The mine's owner Solid Energy yesterday announced it won't re-enter the West Coast mine to recover the remains of the men killed in 2010, saying the risk is too great and its paramount concern is that more lives should not be lost.
Mining expert and former UK chief inspector Bob Stevenson is one of three experts commissioned by the men's families to advise them.
He believed Solid Energy had made the wrong decision and was not giving the real reason.
"I believe that the decision is more based on the commercial side of things than the safety side of things that they have put out to the public.
"It is a fact that, a commercial business, there's nothing in it for Solid Energy to recover the bodies from Pike River, and I believe that's behind it."

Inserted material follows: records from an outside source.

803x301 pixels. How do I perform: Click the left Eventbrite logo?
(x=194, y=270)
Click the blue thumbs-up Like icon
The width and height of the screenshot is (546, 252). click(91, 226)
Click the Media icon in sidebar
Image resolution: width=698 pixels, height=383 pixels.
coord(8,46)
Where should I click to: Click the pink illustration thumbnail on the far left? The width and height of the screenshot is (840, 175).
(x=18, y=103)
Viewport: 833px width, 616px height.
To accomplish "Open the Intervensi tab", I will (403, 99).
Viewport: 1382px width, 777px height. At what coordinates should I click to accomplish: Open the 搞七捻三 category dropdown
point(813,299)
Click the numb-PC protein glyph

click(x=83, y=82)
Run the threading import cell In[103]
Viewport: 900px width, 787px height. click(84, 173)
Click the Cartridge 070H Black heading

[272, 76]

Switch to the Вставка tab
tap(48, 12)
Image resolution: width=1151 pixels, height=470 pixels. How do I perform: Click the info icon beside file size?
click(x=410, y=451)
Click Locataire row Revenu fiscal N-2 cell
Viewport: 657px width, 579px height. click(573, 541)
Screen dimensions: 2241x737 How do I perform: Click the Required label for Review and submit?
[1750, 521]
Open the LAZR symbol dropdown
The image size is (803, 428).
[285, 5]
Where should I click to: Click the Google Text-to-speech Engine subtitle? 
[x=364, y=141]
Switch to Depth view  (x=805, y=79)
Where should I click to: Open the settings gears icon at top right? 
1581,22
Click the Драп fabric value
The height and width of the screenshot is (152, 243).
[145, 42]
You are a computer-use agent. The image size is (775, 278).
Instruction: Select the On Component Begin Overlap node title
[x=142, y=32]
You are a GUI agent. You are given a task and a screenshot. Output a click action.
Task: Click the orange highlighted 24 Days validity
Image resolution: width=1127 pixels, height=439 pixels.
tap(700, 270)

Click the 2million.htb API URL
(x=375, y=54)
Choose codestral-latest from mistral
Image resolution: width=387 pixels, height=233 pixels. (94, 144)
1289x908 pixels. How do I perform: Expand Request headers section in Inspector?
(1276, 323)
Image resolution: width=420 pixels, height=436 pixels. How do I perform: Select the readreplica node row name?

Mr Stevenson also took issue with Solid Energy's stated view that the families' experts' attitude to risk was based on limiting the time people were exposed to danger during any recovery operation.
He said that is untrue and aimed at undermining their credibility.
Meanwhile, a lawyer for the Council of Trade Unions says a successful civil case against any culpable parties in the Pike River mine disaster would be hard to achieve.
Mr Key has signalled any Pike River litigation case could be publicly funded and Crown Law will now investigate the possibility.
CTU lawyer Jeff Sissons said it would be a big challenge as several of the witnesses are in Australia, and much of the evidence is buried inside the mine.